Under the basement stairs, I found a flat piece of metal, square with rounded corners. I was three or four years old. To my unrefined mind, it resembled a coin, bronze colored with words and shapes. For all I know now, it was a dog tag. I asked my brother Kenny—older by nine years—if it was money.
"Sure," he said. I sensed a touch of humor in him but deceived myself—unconsciously, of course—that he was simply happy at my good fortune.
“Can I buy something with it?” I chirped.
“Of course. It’s real,” he said, putting his seal on the counterfeit we enjoyed from different sides—he was telling a tale, and I wasn’t using my head.
He estimated the value at 15¢ —25¢ and took me to Resendes convenient store in South Braintree Square, me, as happy as a modern Antique Road Show beneficiary.

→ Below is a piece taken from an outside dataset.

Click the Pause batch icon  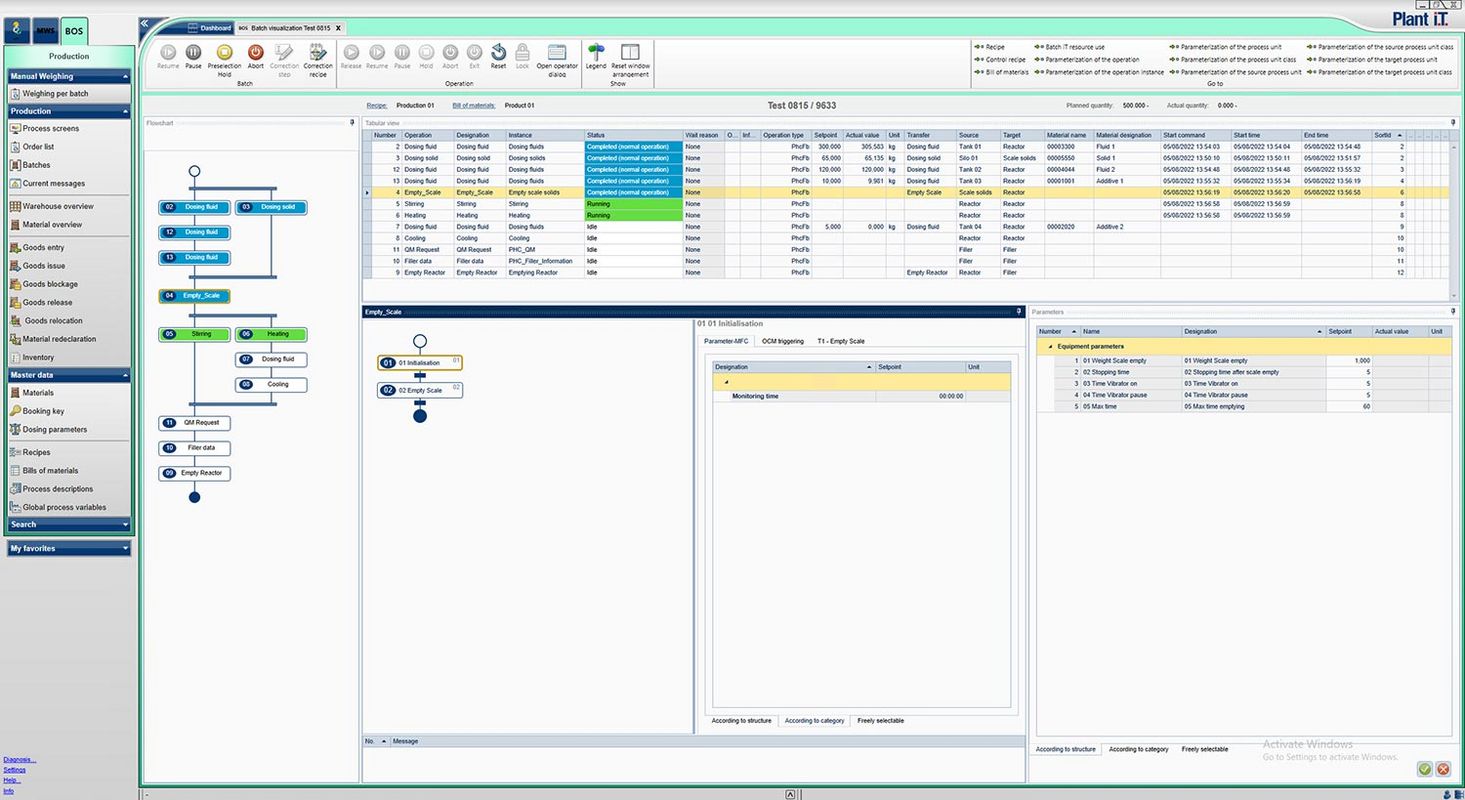click(193, 53)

With a wink to the owner, apparently, he let me “buy” some candy. The owner had that entertained expression wrought of superior knowledge—at least that’s what the unarticulated child-voice in the back of my mind whispered. I ignored it, though, lest it burst the bubble on which floated my fortune .
The U.S. Secret Service still hasn’t caught up with me, so I assume the store owner was in the know and that I didn’t brake any counterfeiting laws.
(Otherwise, not to land in jail, I declare the following: it wasn’t me; this is a work of fiction; I was temporarily insane; I was a stooge of a compelling eight-year-old whose name I don't recall; and I want to talk to my lawyer.)
Notwithstanding the foregoing, the candy was, in fact, dandy.